Pronunciation key

( eks-ogə-mi )
( ek-sogah-me )



[exo- + -gamy].

  1. Often inviolable custom of marriage outside one's social group; tribe, family, clan or blood group; prohibition of a man to marry within his own tribe or clan.
  2. Marriage outside one's tribe, family, clan. Outbreeding, opposed to endogamy.
  3. Biology. Reproduction by the fusion of gametes of different ancestry. Union of gametes of unrelated parents. Protozoan fertilization by union of elements that were not derived from the same cell. Union of two protozoans of different ancestry by fusion of nuclei with commencement of a new growth cycle.
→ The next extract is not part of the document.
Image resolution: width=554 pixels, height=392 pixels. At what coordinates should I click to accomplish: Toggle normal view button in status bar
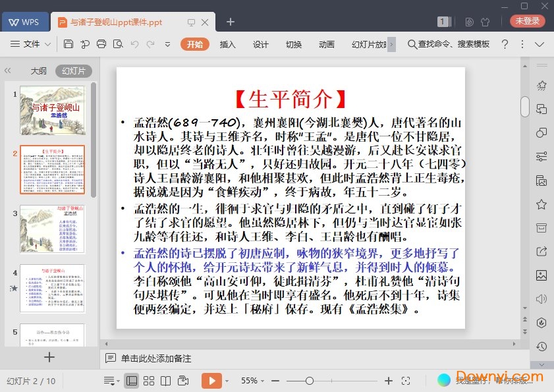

In social sciences exogamy is a term used to denote a body of laws and customs, prevalent among many primitive peoples, which prohibit marriage between members of the same social unit such as village, tribe or family and is the opposite of endogamy, though the two sets of customs are not mutually exclusive and sometimes supplement each other.
The term derives from the Greek X, "outside marriage". It is the societal rule practiced in some cultures that obligates a person to marry a spouse from outside his or her culturally defined group or groups of which he or she is a member and prohibits marriage within the group. Depending on its social structure, a culture may define as exogamous various other groups such as lineage, clan or moiety groups.

Rules determine which marriages are acceptable may vary among cultures and tribes, but typically follow kinship lines or clan groupings. (See KINSHIP). The prohibition of marriage between blood relatives is widespread. Marriage outside the tribe entirely may be required. Exogamous groups sometimes specifying the specific outside group which members must marry. Conversely, marriage outside a specific group may be forbidden, and for this restriction the term endogamy is used; more loosely it applies to a tendency to marry within a group. Endogamy is rare among nonliterate societies, is likely to characterize aristocracies, religious and ethnic minorities in industrialized societies. It is also notable as characteristic of the caste system in India and of class-conscious nonliterate societies such as the Masai of East Africa. The Todas of India practice endogamy between the two main divisions of their tribe, and exogamy among the several clans of each division. An almost universal exogamic prohibition is the ban on incestuous marriages between parents and children or between brothers and sisters.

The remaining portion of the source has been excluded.